The metaphors present in the title "Night of the Owls, Day of the Doves" prove more than a little strained. Once again Caine stumbles across a dead man who has left behind his will, and the priest dutifully delivers the document to its destination. The will assigns valuable property to a group of "soiled doves," as the script calls them, simply because the ladies ran the dead man's favorite cathouse. However, there's a local bigwig who wants to acquire the property without paying much for it, and he happens, for obscure reasons, to run a group of vigilantes who dress up in Klan-like robes, but with "owlish" motifs.
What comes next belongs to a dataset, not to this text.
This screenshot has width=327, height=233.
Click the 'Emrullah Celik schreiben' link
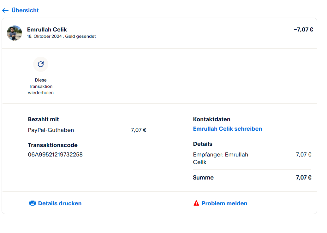click(x=227, y=129)
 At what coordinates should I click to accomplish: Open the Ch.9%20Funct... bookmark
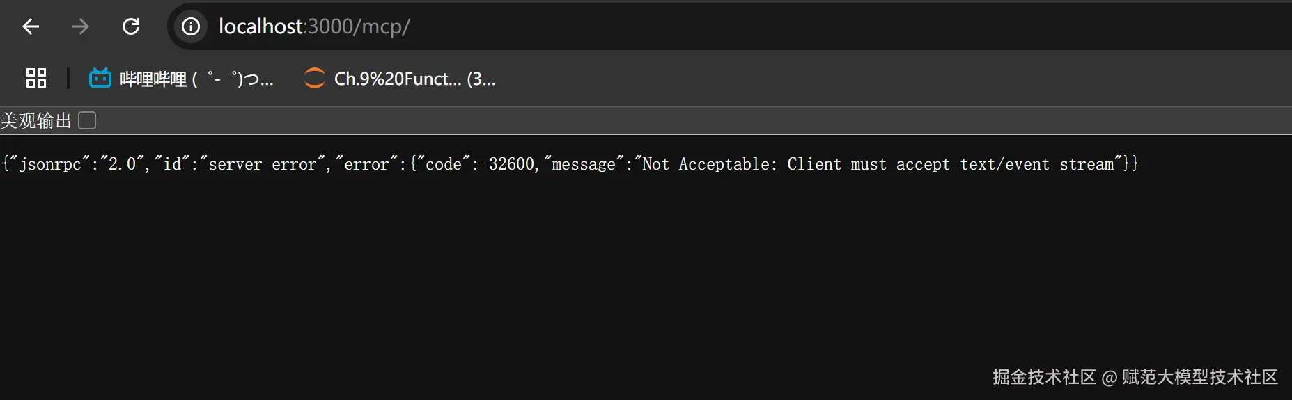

The script for "Owls," having offered the contrast between virtuous harlots and respectable gentlemen with secret vices, does almost nothing with it. The ladies are thrilled with their windfall, except for one Chinese girl, Cinnamon, who nurses some animosity toward Shaolin priests. Though Caine becomes unusually absorbed in the problems of almost everyone he encounters, he doesn't seem to want to help the prostitutes fight off the vigilantes. Then Cinnamon reveals that the reason she's a prostitute is that she was sold to a Chinese cathouse so that her brother could buy his way into a Shaolin temple. This is apparently enough for Caine to rouse himself and put paid to the Owls in short order.

"Crossties" is another political opus. Caine is stuck in the middle between a railroad company, policed by ruthless Pinkerton detectives, and a group of farmers displaced by the railroad, who have launched a series of destructive raids on the trains. The farmers, led by a man named Youngblood, are presented as entirely sympathetic, while the Pinkertons, led by the fanatical Edwards, have become so repressive that even the railroad professes doubts about their methods. (Harrison Ford has a small role as the railroad's representative, offering the possibility of amnesty for the farmers.) Edwards-- whom Youngblood tags as a man who "don't care about dyin'"-- seeks to destroy the farmers before this can happen, and that means destroying Caine as well. While Edwards is a lackluster villain, he does manage to force Caine to take a beating from his henchmen by threatening an innocent. The fight between Caine and the Pinkertons includes a scene in which Caine, after thrashing about six men, breaks through a barn door shut with a bar across it, another of his more superhuman feats.